Thanks for the info. If anyone has links for chains kits,,I'd greatly appreciate it.
So your 3.6 is a stroked out version of my 2.8.
Wish I could keep my 6speed and drop in a 3.6
I have talked to 5 local mechanics down here who would do it for anywhere from 450$ to 800$ as long as I buy the parts. If they order the parts then yes, it will be more expensive. I think the cheapest I was quoted at was 1100$. When you compare that to what the dealership is going to charge you, it's quite a bit less. The Cadillac dealership out by my house quoted me @ 2800$ dollars, I politely told them no.
The GM dealership I normally take my cars to quoted me @ 1800$ minimum. When I get my chains replaced I will probably go the 1800$ route as the local mechanics don't really offer any warranties so if they botch the work or a part happens to be faulty and breaks, for example after 20,000 miles, they would not cover any damages and the manufacturer will just say it was installed incorrectly or blame it on the company that shipped them. In other words you won't be covered and you'll be stuck with the bill.
So, if you go the local mechanic route and buy the parts yourself, make sure the mechanic you choose is familiar with the car/engine and offers some kind of warranty. Normally when I'm looking for a mechanic, I like to look around his shop and first find out if he's a car lover.

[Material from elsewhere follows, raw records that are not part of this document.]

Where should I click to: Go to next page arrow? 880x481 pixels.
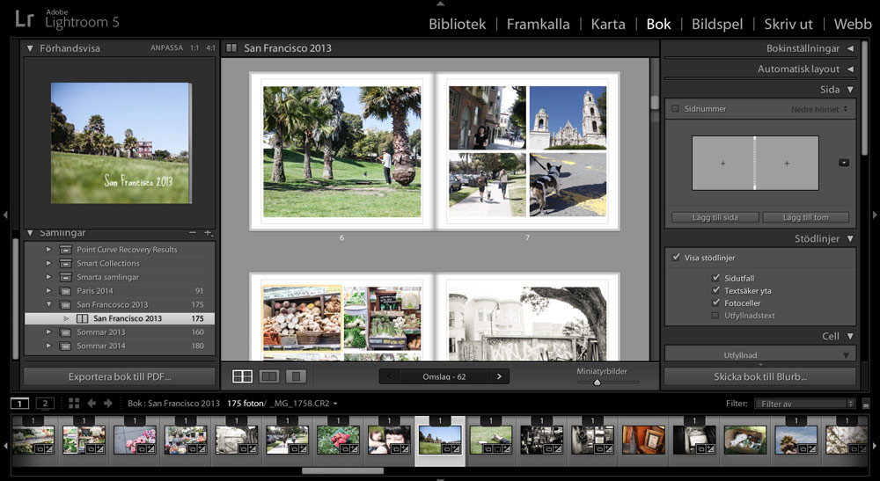(x=499, y=376)
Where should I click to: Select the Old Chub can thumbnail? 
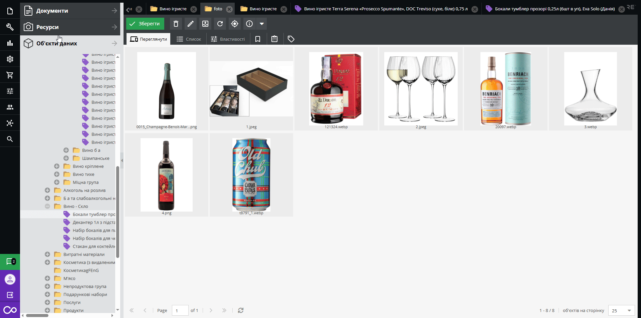(x=251, y=175)
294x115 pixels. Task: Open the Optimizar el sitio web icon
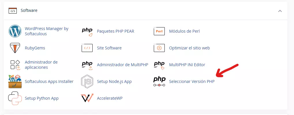click(x=159, y=48)
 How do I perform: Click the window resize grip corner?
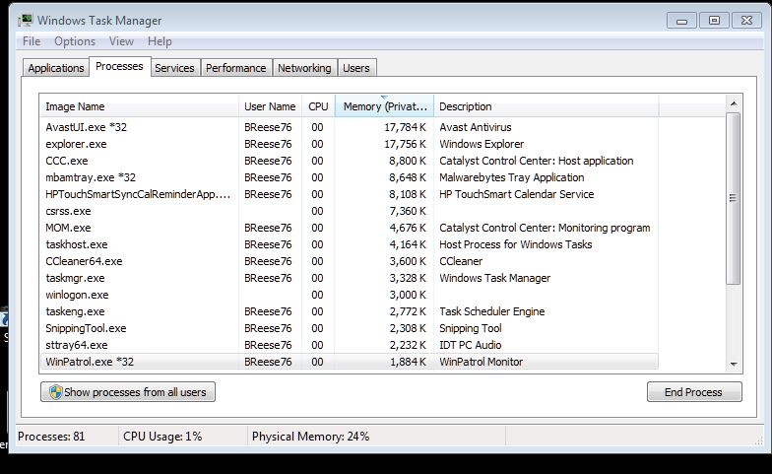pos(758,441)
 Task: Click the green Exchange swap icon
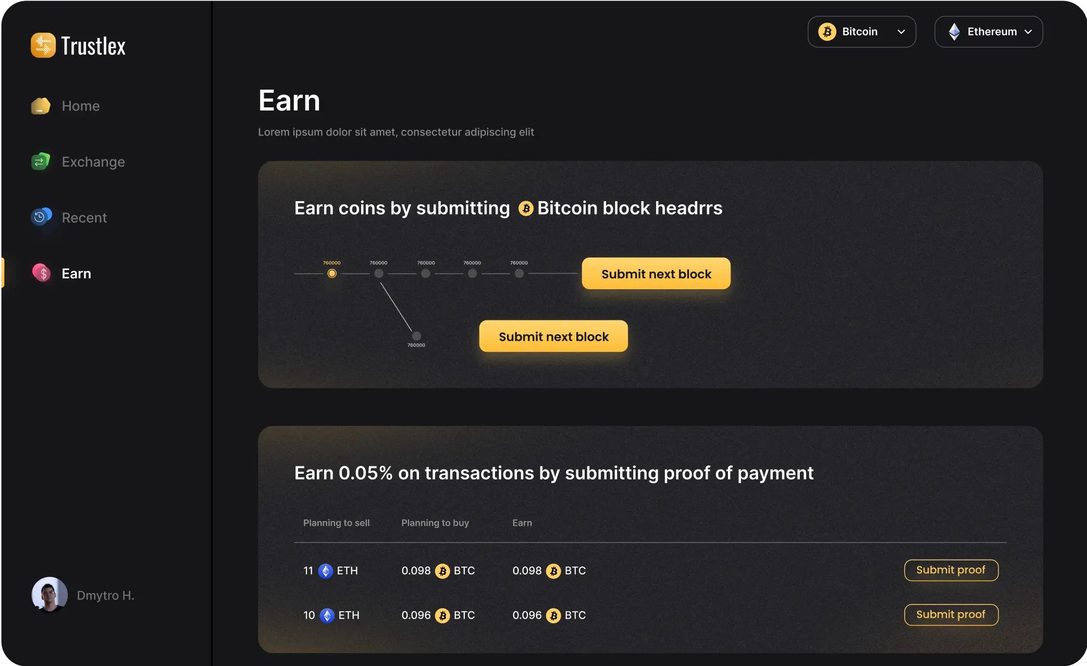41,162
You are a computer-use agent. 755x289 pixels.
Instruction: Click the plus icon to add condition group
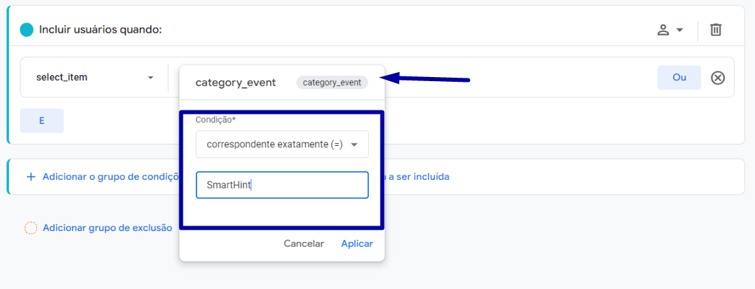point(31,177)
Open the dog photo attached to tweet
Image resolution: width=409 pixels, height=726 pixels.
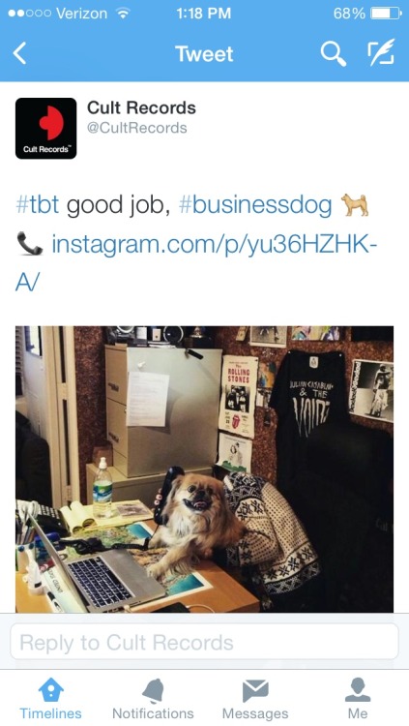tap(205, 469)
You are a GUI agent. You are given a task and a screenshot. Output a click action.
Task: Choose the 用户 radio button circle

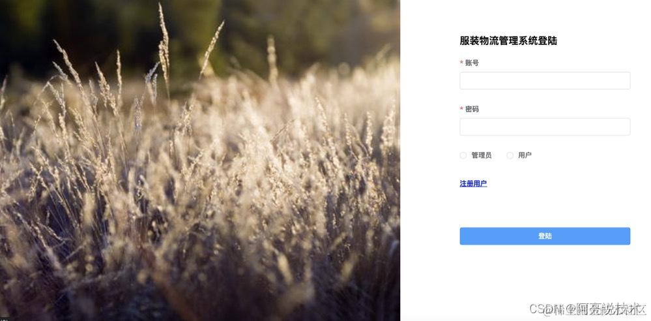point(510,155)
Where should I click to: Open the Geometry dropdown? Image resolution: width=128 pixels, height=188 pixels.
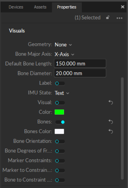(x=63, y=45)
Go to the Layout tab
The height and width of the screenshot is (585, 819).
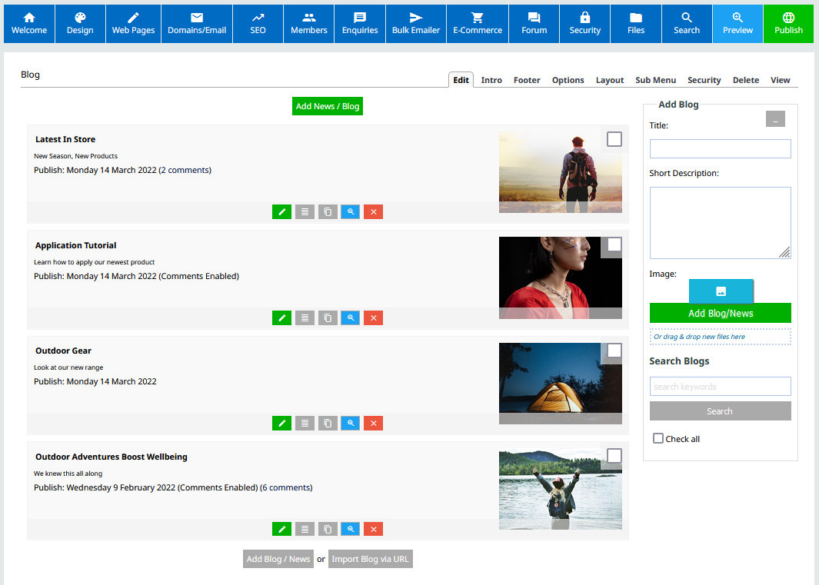click(610, 80)
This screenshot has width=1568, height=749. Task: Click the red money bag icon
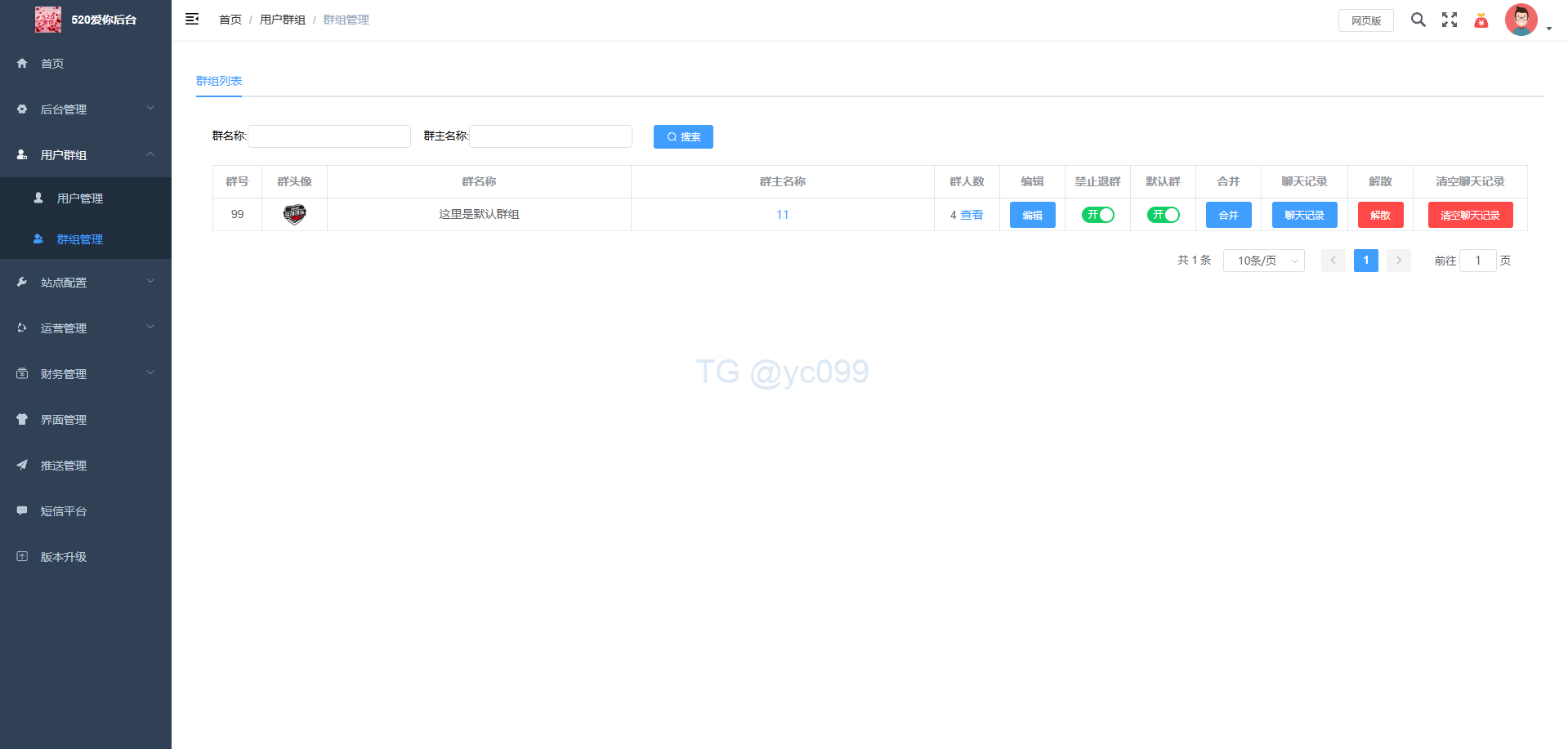tap(1481, 20)
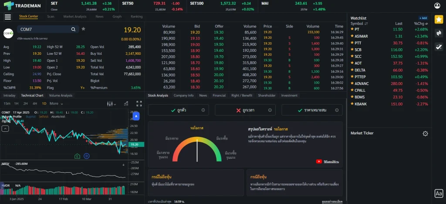Click the Add button in Watchlist
Viewport: 446px width, 204px height.
423,18
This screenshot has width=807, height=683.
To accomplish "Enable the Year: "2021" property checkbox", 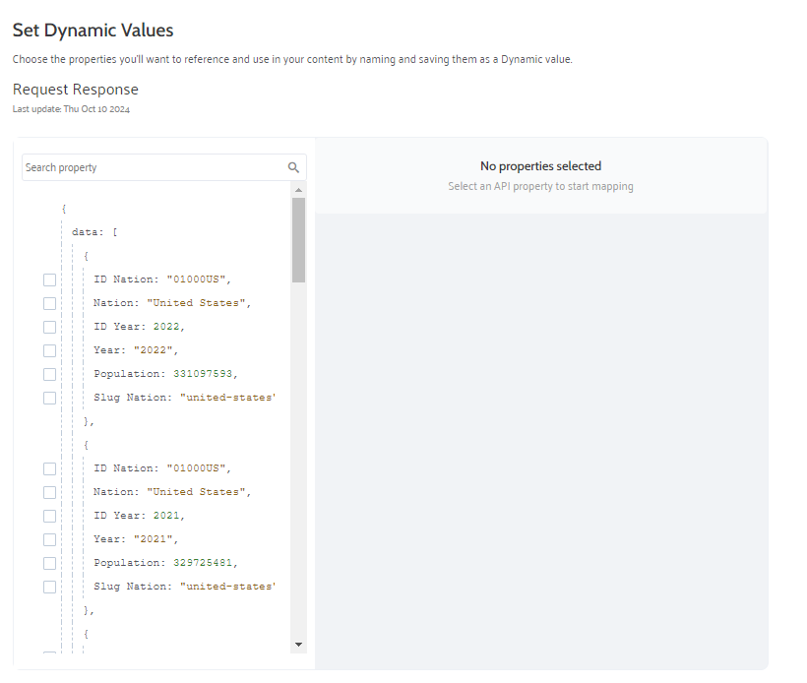I will coord(49,539).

There are plenty of mechanics out there that hate their job and in turn don't put any love into their work. I also like to see what cars he currently has in the shop. If I see a bunch of high end cars, I typically put them in the yes category (mind you , that doesn't always mean they're good mechanics). I also like to check out the cars in his lot/parking lot. If I see a bunch of cars with expired tags, I typically avoid them because they are obviously trying to make it look like their shop gets a bunch of business. Another good thing to look for is the kind of tools and equipment he has. Any good shop that gets a lot of work will have pretty nice gear/tools.
Just some things to look out for. If you do it yourself there are plenty of reference guides here on the forum and if you start a thread and update the members on your progress with pictures/etc, you will get plenty of help. I would also like to suggest that you take as much time as possible. Don't rush the job as it will give you time to learn things about your engine that you probably didn't know about and you also might be able to spot some things that could use replacing.
I have roughly $40,000 worth of tools sitting at my work. My step father is a mechanic and can fix just about anything..its getting him to find the time to help me fix the car.
I try to avoid dealership service at all costs (even tho I work for one..in the body shop tho). Right now work has been slow and money is very tight. Being a single father and making ends meet is hard lately.
So dishing out $1000 for repairs isn't going to happen.
I've read the posts on the DYI threads several times. But I think the only way I'm gonna really be able to grasp it, is to just dive into the repair and like you said..take my time.
Time..wish I had more of it to spare.
If I'm pulling the intake manifold off I might as well port and polish it while its off.
I'm probably making the repair more complex in my head than it really is.
Its probably something basic as opposed to some of the other jobs I've done with my old car.
Its gonna be a pain, but that's typical.
If I just keep in mind that I need to do one side at a time, make sure everything is laid out in order of replacement it shouldn't be to bad.
Removing the cover, and swapping out old stuff for new stuff..probably the biggest issues is all the wires, connectors, belt, and all that other fun fancy stuff.
To be honest dude I think you'll be fine and you're just making it more complex than it really is. I'm almost positive there's plenty of guys @ your work you could ask take a look at something if you get stuck or want to make sure you aren't about to jack something up. If I was in your situation I would do it myself. The only kit I can find is the one from autozone and it's 450$+. I believe it's made by S.A. Gear and manufactured in Japan. I know you can find one for much cheaper but I just don't know where.